Dans l’entre-deux tours des élections, deux nouvelles importantes n’ont pas reçu la couverture médiatique qui s’imposait.
Pour la première, la hausse du nombre des demandeurs d’emplois en février 2015, cela peut se comprendre. Le Premier ministre, plus que gêné aux entournures, a refusé de commenter ce qui apparaît comme une dénonciation de sa politique. On comprend le silence médiatique intéressé sur cette nouvelle. Mais la seconde est encore plus importante. Selon une estimation de l’INSERM, corroborée par une étude dont les résultats ont été publiés en décembre dans la revue International Archives of Occupational and Environmental Health, le chômage pourrait « tuer » entre 10 000 et 20 000 personnes par an [1]. Ce fait, brut nous rappelle que, derrière les chiffres, il y a des souffrances, des drames.
Le chômage tue
Mon collègue Alberto Bagnai avait publié, à la fin de 2013, un remarquable article où il attaquait tous les hypocrites défenseurs de l’euro et qui s’intitulait « L’eau mouille et le chômage tue » [2]. C’est ce que nous vérifions aujourd’hui.

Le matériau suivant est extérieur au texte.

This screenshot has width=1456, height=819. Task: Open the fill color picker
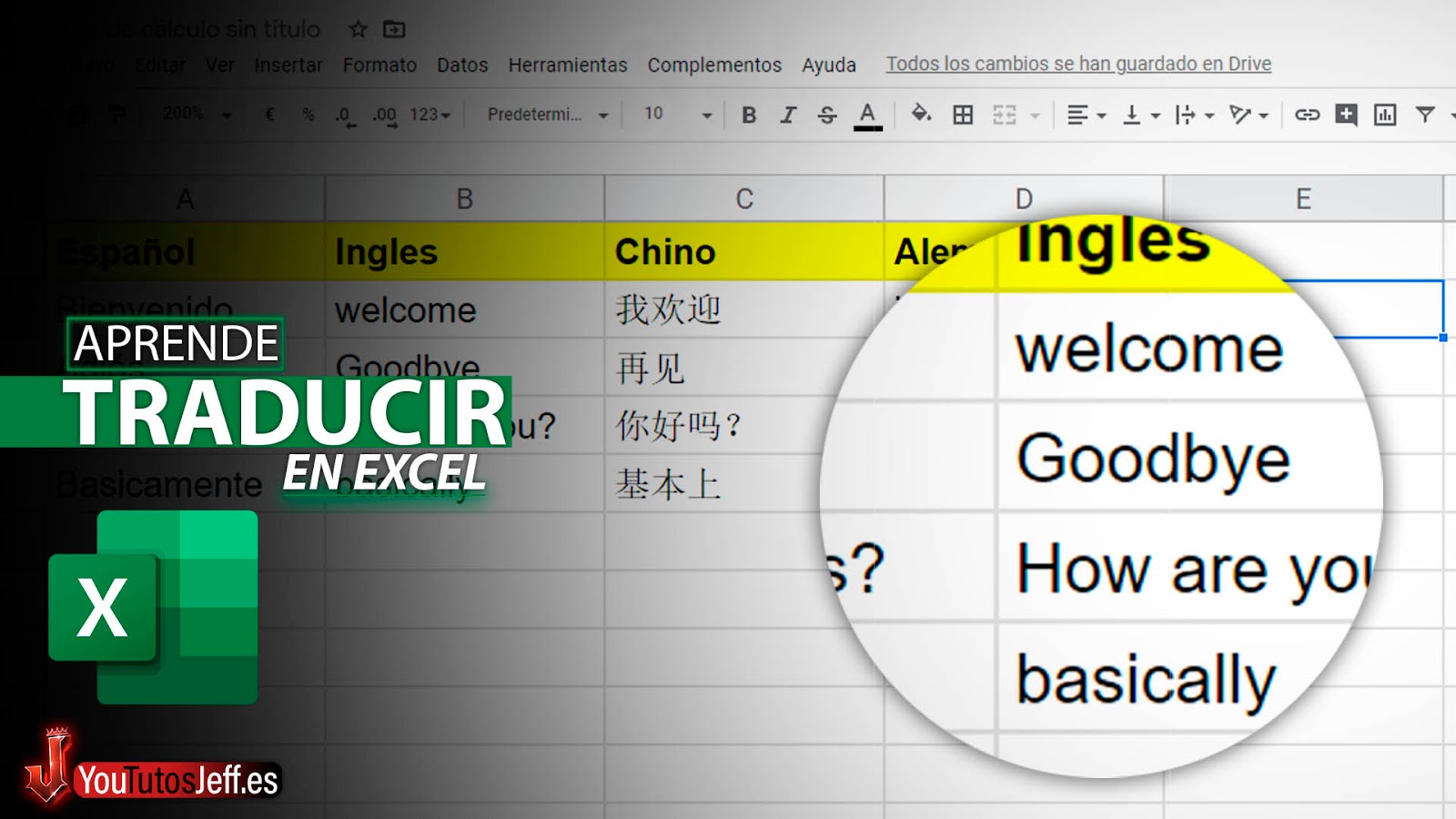922,115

Bagnai, dans son texte rappelait que :
« On peut faire du mal à autrui pour plusieurs raisons : pour en tirer un avantage personnel, et dans ce cas on est un bandit ; sans avantage personnel, ou même avec un dommage pour soi, et dans ce cas on est un imbécile. Il s’ensuit que l’imbécile, au point de vue macroéconomique, est plus dangereux que le bandit. Appauvrir sans s’enrichir, voire en appauvrissant soi-même, ne saurait pas être vu comme une bonne politique. »

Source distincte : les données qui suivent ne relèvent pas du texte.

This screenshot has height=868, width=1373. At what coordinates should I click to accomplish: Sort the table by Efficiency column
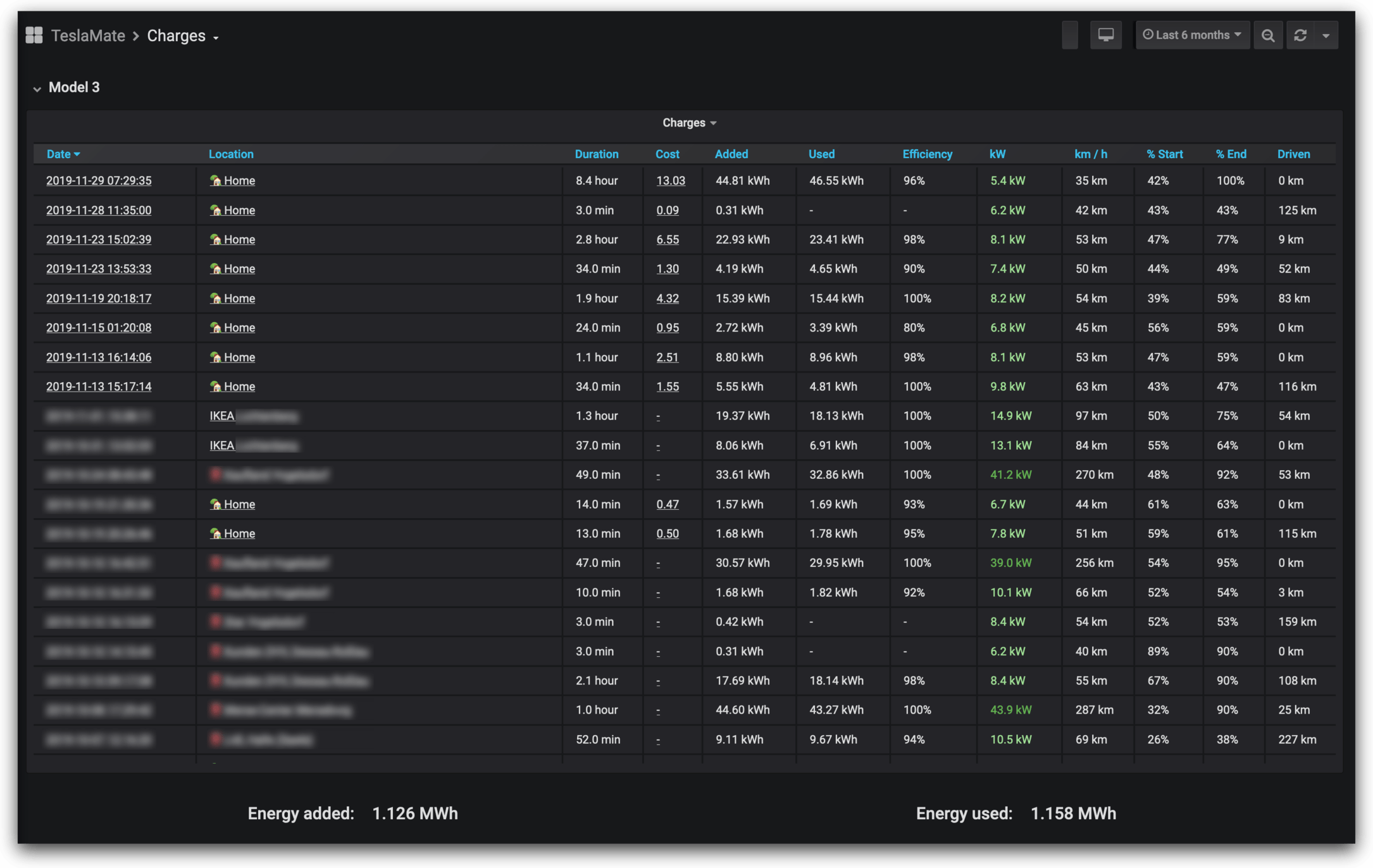(927, 154)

Cela revient à cette phrase de Gogol sur la Russie dont les deux plaies étaient les routes et les imbéciles. En France, les routes sont plutôt bonnes, mais nos imbéciles sont redoutables. Ils sont même meurtriers.

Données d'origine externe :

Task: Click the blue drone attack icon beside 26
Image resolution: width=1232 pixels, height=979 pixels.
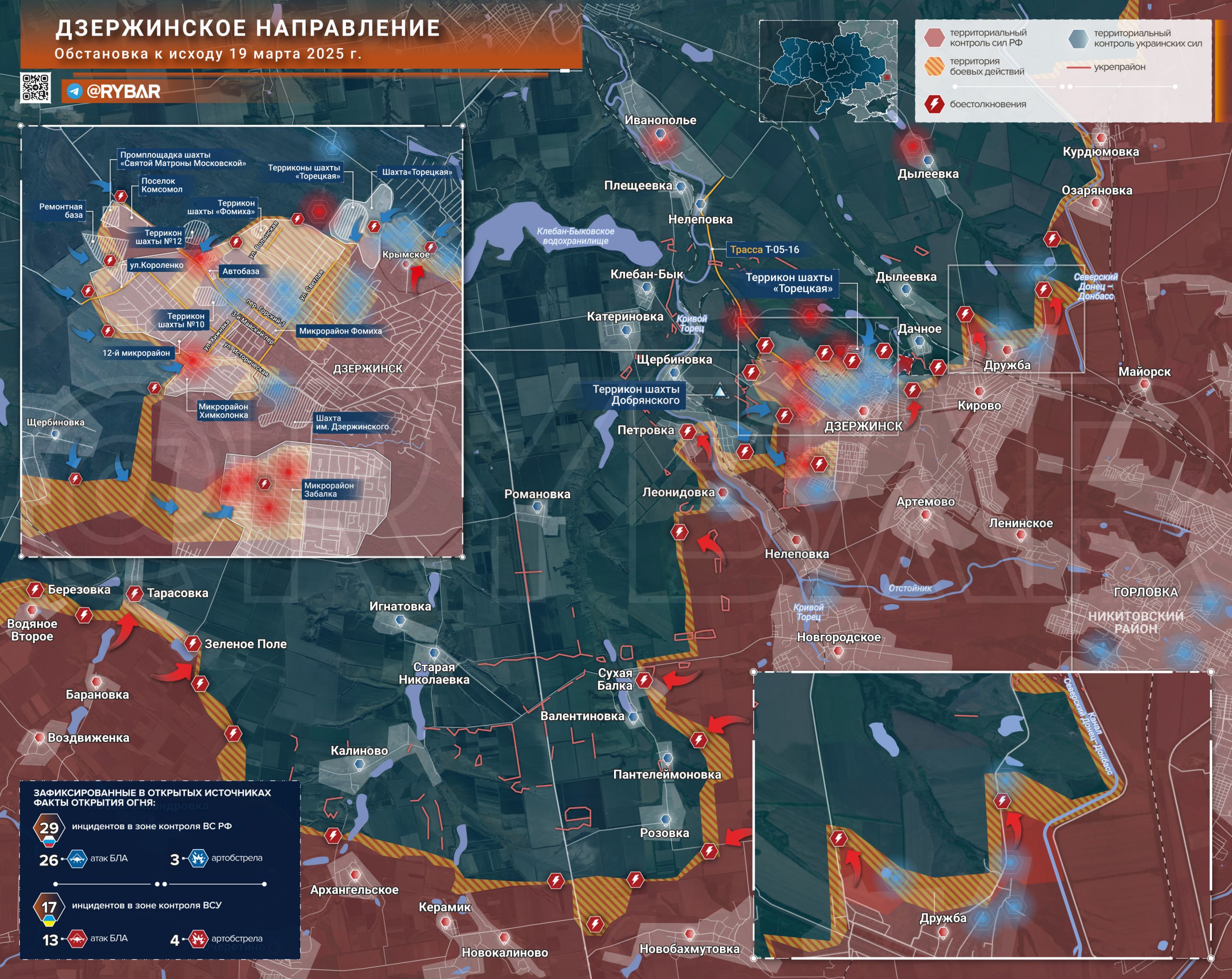Action: [x=77, y=859]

En fait, le chômage tue à la fois par les conséquences directes, souvent psychosomatiques qu’il induit, mais aussi parce que les chômeurs, privés de revenus décents, ne peuvent se soigner décemment. Il faut donc distinguer une surmortalité qui arrive rapidement (dans les six premiers mois) et qui est largement induite par le stress engendré par le chômage, d’une surmortalité de plus long terme induite par le décrochage social des chômeurs par rapport au système de santé. Mais, il faut aussi dire que l’état de santé des chômeurs est un « véritable “trou noir” de la connaissance scientifique et médicale », comme le déplore le psychiatre Michel Debout. En fait, ceci ne fait que conforter des analyses qui datent de plusieurs années.